The FDA has recently proposed a shift to annual Covid booster shots for Americans. Some physicians are very much in support of the idea, but just like anything Covid related, the situation has been met with a lot of opposition and even some confusion.

“Some believe a third shot is enough and that we don’t need an annual booster. There are other authorities that are thinking it may be like the flu shot, and we may need an annual shot for Covid. So, the consensus is still out on that subject really. Some are questioning whether or not we even needed the bivalent vaccine when the original vaccine seemed to be enough,” James Douglas, Medical Director at the Berry Health Center said.

In order to clear up some of the overarching confusion about the timeline of the vaccine over the past few years, Dr. Douglas gave an outline of its basic history.

“We have several covid vaccines. There are two mRNA vaccines, the pfizer vaccine and the moderna vaccine. Initially, for the primary series, you would get two shots for the pfizer 3 weeks apart, and for moderna you got two four weeks apart. They eventually recommended a third shot, which was labeled the “booster” for around 4-6 months after you receive the second shot.

The booster can either be one of the original ancestral strain vaccines, or it can be the bivalent vaccine for moderna or pfizer,” Douglas said.

Given that the booster shot was very much encouraged by so many physicians, it brought patients to wonder why they would need a third shot if the initial vaccine was intended to prevent disease.

“However, even though the antibody response is about the same, the real purpose of the vaccine is to prevent people from getting really sick and having to go to the hospital, not necessarily to prevent disease,” Douglas said.

It has also been encouraged by many medical professionals at Berry that people get their information about the vaccines from reliable sources.

“I really think you need to get your information from a healthcare professional. There is currently a lot of misinformation out there, especially on the internet. We’ve seen so much resistance to the vaccine, and from a health care standpoint, I think it’s important that patients can trust their health care professionals and just educate themselves,” Douglas said.

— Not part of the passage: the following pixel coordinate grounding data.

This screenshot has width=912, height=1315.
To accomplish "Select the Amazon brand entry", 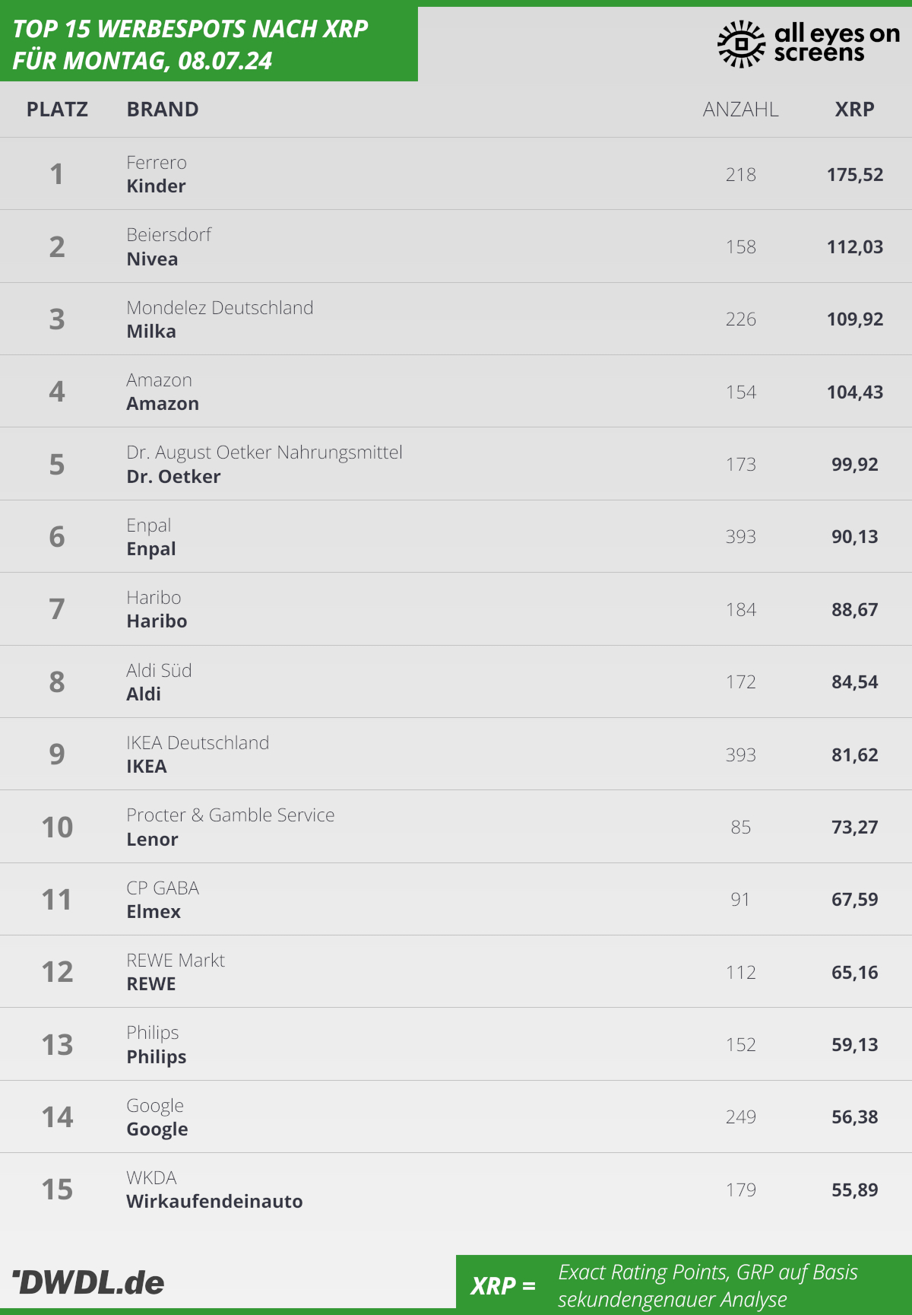I will [x=163, y=404].
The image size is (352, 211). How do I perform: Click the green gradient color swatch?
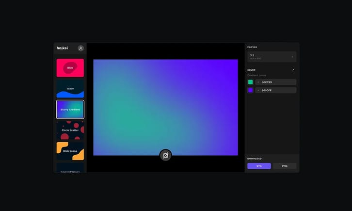[x=251, y=82]
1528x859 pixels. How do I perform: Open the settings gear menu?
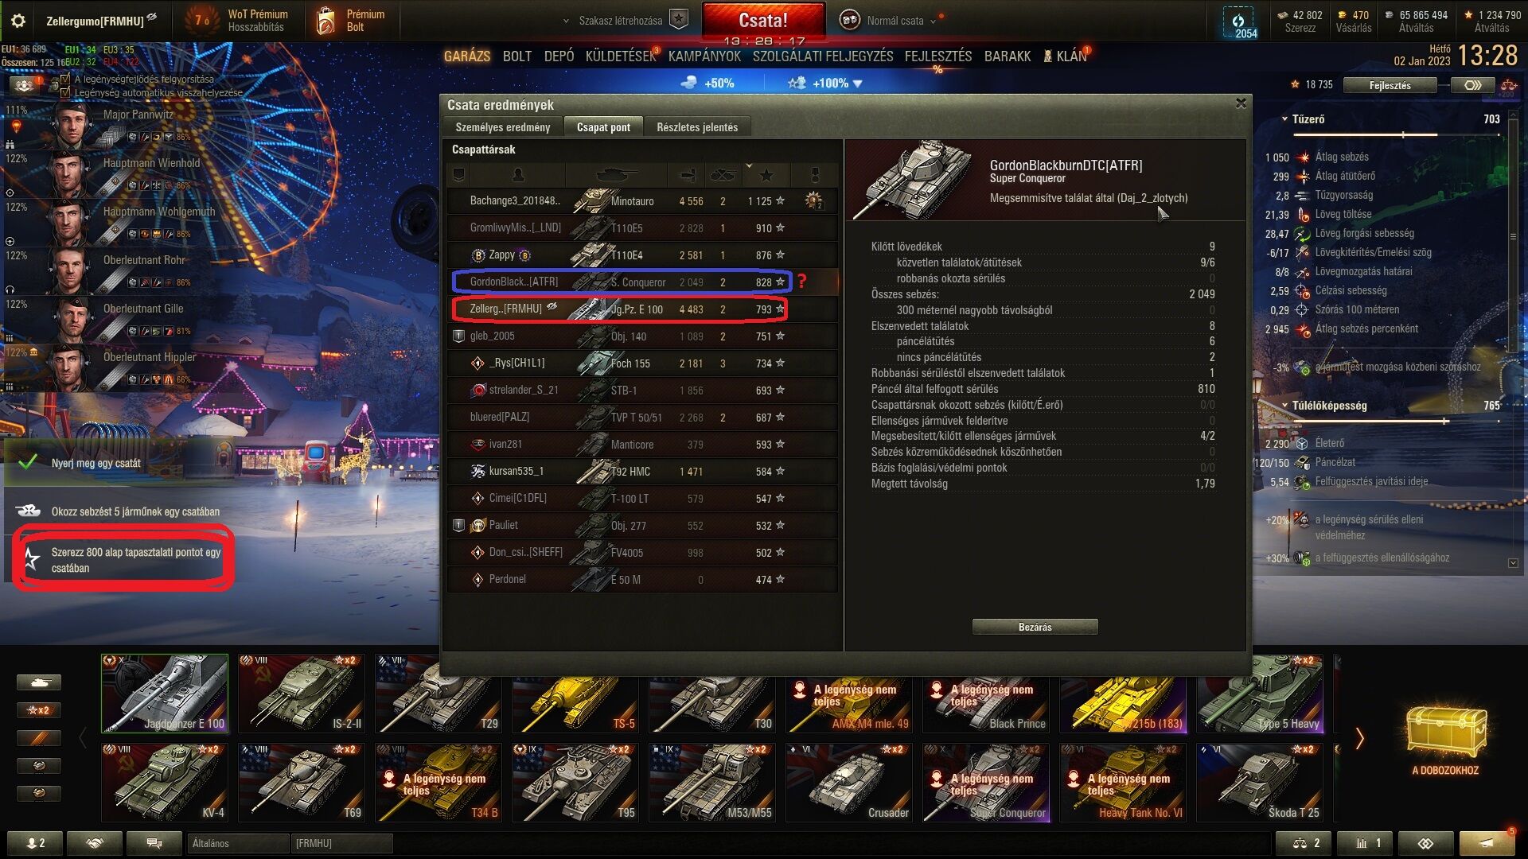[x=18, y=21]
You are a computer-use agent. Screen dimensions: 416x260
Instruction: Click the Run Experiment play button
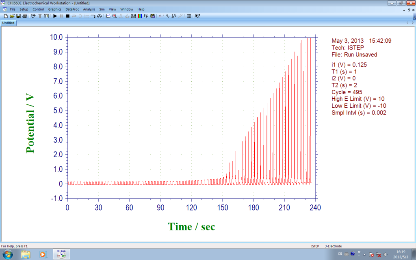coord(55,16)
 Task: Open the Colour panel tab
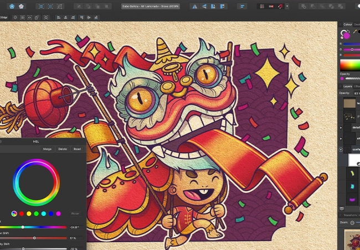click(347, 24)
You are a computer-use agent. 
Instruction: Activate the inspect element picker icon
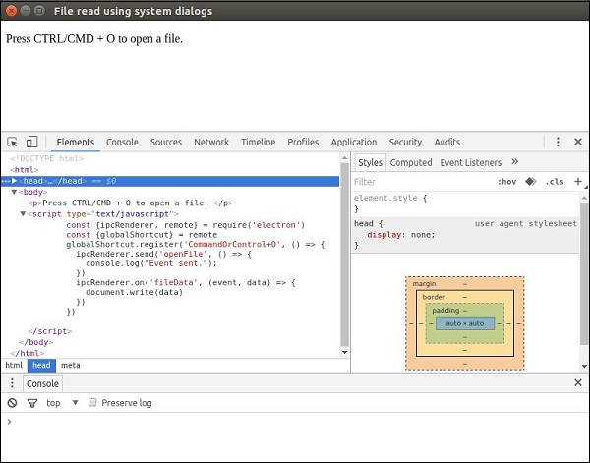tap(13, 143)
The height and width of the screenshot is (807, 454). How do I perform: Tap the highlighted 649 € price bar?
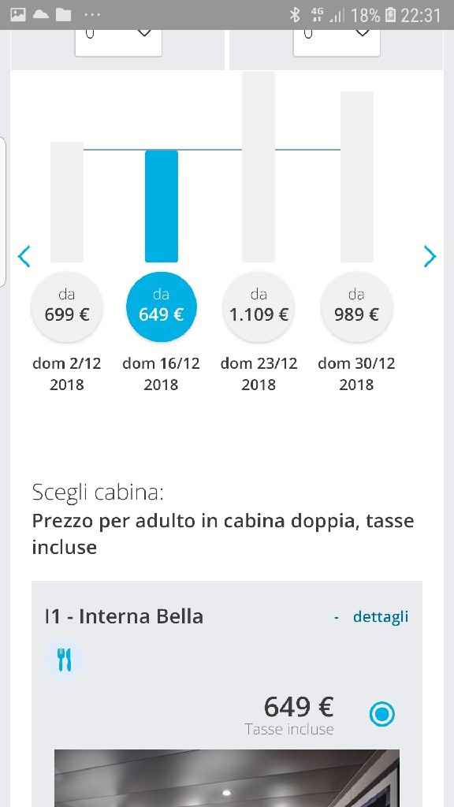pos(161,205)
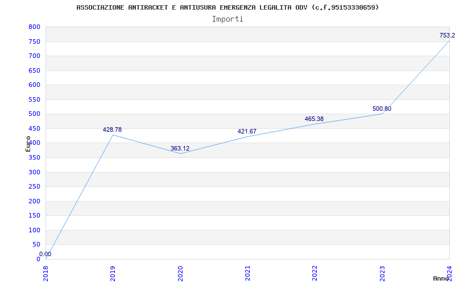Click the 2019 x-axis label
455x284 pixels.
[x=113, y=273]
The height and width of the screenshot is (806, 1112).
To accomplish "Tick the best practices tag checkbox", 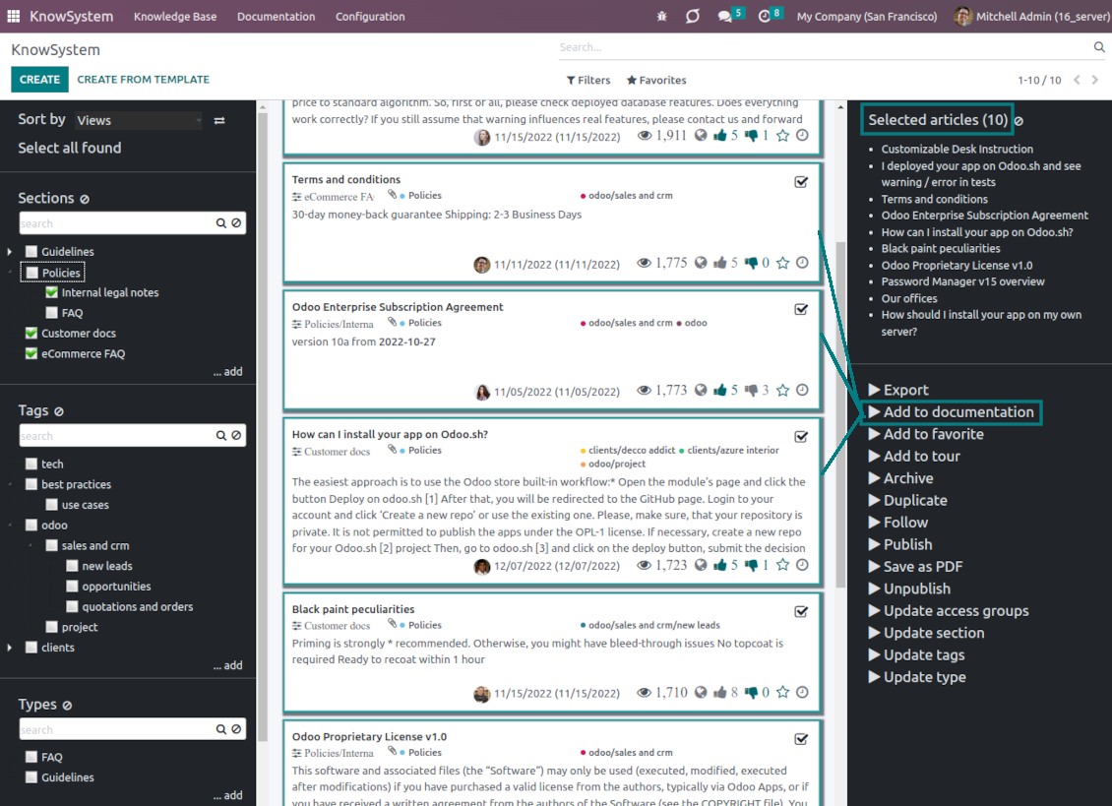I will tap(31, 484).
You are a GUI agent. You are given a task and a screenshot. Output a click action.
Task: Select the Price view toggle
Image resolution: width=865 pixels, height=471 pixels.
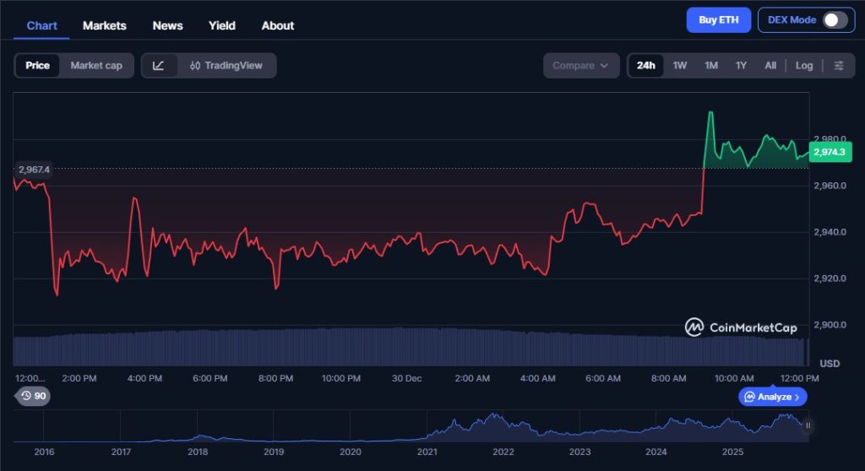pyautogui.click(x=37, y=66)
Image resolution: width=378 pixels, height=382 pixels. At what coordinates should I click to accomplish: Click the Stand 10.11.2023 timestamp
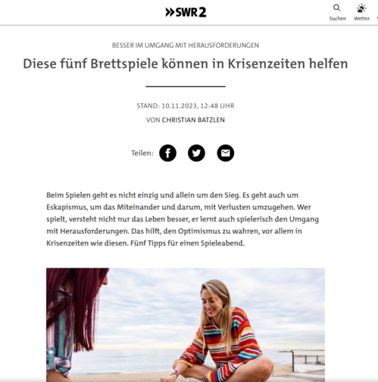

Considering how long it’s been since Covid has presented a major threat, many may think it is no longer a point of concern, but that is not quite the case.

“For the most part, the symptoms of Covid have stayed the same, but we’re still seeing deaths from Covid. We’re still seeing it in our office, and we diagnose several cases every week. I got a call just the other day that in one class, four students had gone home with Covid,” Douglas said.

The updated booster shots that were just launched last fall are specifically targeting newer Covid strains such as relatives of the Omnicron variant. Nonetheless, the initial vaccine is still proving to be very effective.

While the newer strains are what’s dominant now, the recommendations for those who have been diagnosed with the disease have not changed drastically.

“The recommendations are still pretty much to isolate for five days and then wear a mask for five more days, although I know people are sick of wearing them,” Douglas said.

The numbers have proven the vaccine as well as the boosters to be heavily effective, and with the proposal of the annual shot, the FDA is hoping that it could possibly help clear out the confusion with the primary vaccine and the boosters. Whether or not it comes to be is yet to be seen.

“The fact of the matter is people who have the vaccine are not seeing as serious of diseases as people who have not,” Douglas said.